That bring us to the unemployment rate.

Our national leaders, and Reserve Bank of Australia, have reassured us that the economy is growing just fast enough that the unemployment rate should move down over time.

That is, it’s growing fast enough to create jobs.

Amazingly, that’s true. Since the Coalition came to power, over a million jobs have been created.

July’s unemployment release was a little disappointing. It showed, overall, jobs were shed in the month. Nearly 4000 jobs actually. Plenty of full time jobs were created but even more part time jobs were lost.

The thing is that quite a number of Australians gave up on the search for a job. With fewer people in the labour force, and more jobs created, the way the unemployment rate is worked out meant the unemployment rate fell.

Anyone can see though that it doesn’t inspire great hope for a further big drop in the jobless rate – which is precisely what’s needed to get any meaningful upwards pressure on wages.

Either we employ a circuit breaker, perhaps an artificial lift in wages across the board, or we all just accept the economy we work in can’t deliver pay rises anymore… at least until there are so few people looking for work that demanding a pay rise is relatively straight forward.

Drought a wild card

Finally, I want to touch on something that hasn’t received much press – the impact of the drought on the economy.

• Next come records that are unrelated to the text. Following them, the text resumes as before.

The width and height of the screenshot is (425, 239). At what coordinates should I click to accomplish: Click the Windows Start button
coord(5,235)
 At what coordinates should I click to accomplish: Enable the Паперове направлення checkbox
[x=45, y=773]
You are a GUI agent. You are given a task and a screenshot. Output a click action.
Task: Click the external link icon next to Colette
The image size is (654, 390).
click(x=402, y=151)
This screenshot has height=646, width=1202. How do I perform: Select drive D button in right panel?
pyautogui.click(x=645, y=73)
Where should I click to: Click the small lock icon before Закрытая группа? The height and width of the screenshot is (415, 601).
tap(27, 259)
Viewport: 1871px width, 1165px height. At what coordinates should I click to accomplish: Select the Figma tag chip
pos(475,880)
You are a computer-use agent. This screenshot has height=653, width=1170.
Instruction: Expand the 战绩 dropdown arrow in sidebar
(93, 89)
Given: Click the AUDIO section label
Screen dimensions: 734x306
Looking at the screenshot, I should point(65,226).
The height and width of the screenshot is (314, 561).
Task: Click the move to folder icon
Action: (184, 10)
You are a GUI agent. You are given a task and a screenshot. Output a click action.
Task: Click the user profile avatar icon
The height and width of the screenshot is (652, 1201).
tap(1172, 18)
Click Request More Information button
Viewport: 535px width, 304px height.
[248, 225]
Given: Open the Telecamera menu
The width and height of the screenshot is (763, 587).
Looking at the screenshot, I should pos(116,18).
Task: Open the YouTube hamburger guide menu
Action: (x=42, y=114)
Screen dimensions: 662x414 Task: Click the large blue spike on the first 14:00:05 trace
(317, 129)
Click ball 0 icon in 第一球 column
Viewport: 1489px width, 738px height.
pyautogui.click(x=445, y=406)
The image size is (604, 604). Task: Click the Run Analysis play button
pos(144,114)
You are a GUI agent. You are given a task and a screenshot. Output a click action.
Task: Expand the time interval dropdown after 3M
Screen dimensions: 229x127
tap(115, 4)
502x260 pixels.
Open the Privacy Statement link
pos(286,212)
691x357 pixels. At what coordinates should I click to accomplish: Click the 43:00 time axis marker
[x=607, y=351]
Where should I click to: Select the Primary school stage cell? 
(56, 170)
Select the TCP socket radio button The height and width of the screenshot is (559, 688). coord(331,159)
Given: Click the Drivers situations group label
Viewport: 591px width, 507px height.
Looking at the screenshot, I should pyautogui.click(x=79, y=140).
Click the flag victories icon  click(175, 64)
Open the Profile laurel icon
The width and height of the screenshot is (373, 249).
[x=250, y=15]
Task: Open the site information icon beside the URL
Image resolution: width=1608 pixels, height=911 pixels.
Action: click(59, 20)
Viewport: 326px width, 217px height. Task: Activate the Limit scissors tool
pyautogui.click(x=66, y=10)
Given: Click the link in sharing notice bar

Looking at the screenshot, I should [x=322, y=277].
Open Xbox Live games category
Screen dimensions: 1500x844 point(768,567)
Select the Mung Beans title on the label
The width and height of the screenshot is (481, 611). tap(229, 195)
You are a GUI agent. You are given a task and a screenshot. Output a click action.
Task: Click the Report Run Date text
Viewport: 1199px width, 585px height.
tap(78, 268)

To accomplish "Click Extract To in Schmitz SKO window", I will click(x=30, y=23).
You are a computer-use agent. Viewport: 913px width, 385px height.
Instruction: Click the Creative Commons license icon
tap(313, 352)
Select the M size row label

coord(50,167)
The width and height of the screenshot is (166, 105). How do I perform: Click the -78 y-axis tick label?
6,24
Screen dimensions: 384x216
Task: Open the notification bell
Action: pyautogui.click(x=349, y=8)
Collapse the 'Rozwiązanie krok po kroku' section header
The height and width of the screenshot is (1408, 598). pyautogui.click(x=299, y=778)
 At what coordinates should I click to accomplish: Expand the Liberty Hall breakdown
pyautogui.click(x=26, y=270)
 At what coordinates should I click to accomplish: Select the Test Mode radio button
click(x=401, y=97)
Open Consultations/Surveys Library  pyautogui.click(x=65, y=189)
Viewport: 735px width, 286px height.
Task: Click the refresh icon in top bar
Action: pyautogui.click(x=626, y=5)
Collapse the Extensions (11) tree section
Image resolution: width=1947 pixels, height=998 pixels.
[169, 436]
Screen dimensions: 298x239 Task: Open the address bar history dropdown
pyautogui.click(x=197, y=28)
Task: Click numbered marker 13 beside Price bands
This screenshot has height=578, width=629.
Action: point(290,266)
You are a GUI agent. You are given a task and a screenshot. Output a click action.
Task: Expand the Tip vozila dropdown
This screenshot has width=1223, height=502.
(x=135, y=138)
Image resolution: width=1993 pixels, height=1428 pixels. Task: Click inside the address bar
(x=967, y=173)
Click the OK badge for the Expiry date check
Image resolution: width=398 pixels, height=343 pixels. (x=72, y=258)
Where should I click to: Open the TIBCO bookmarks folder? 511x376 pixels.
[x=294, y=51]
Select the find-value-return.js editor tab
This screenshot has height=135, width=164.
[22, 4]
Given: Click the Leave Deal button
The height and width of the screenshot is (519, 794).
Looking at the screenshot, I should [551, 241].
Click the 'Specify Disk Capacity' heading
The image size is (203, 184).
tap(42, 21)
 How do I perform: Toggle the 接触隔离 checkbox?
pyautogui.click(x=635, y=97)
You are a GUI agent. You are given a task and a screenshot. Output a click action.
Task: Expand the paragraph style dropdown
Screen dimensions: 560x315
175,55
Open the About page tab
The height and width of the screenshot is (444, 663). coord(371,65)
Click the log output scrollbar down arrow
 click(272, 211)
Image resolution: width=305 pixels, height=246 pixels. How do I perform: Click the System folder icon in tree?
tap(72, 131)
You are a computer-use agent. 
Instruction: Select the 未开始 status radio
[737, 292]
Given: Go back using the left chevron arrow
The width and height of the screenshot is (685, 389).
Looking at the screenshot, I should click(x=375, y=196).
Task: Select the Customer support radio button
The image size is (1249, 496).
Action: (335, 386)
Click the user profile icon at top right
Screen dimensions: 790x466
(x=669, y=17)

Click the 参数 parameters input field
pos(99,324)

Two big names in business have already come forward to express their concerns.

The Reserve Bank said that “the drought has led to difficult conditions in parts of the farm sector” and Citi warned the result of the drought could cut more than half a percentage point from GDP growth in 2018-19.

These sorts of ‘incidents’ can be absorbed by a strong, healthy economy, but not an economy relying on one-off growth factors like a construction boom, or government spending, or an LNG project.

We’re still chasing “sustainable” economic growth

The drought should serve as a good reminder that it’s not enough to just keep pushing an economy along. You need to have an economy that thrives on sustainable growth factors.

An economy that is built on a solid foundation like that will ensure you not only dodge the occasional environmental bullet, but that its participants (you and me) enjoy the fruits it bears – pay rises for working hard, and a sense of contributing to something greater than ourselves.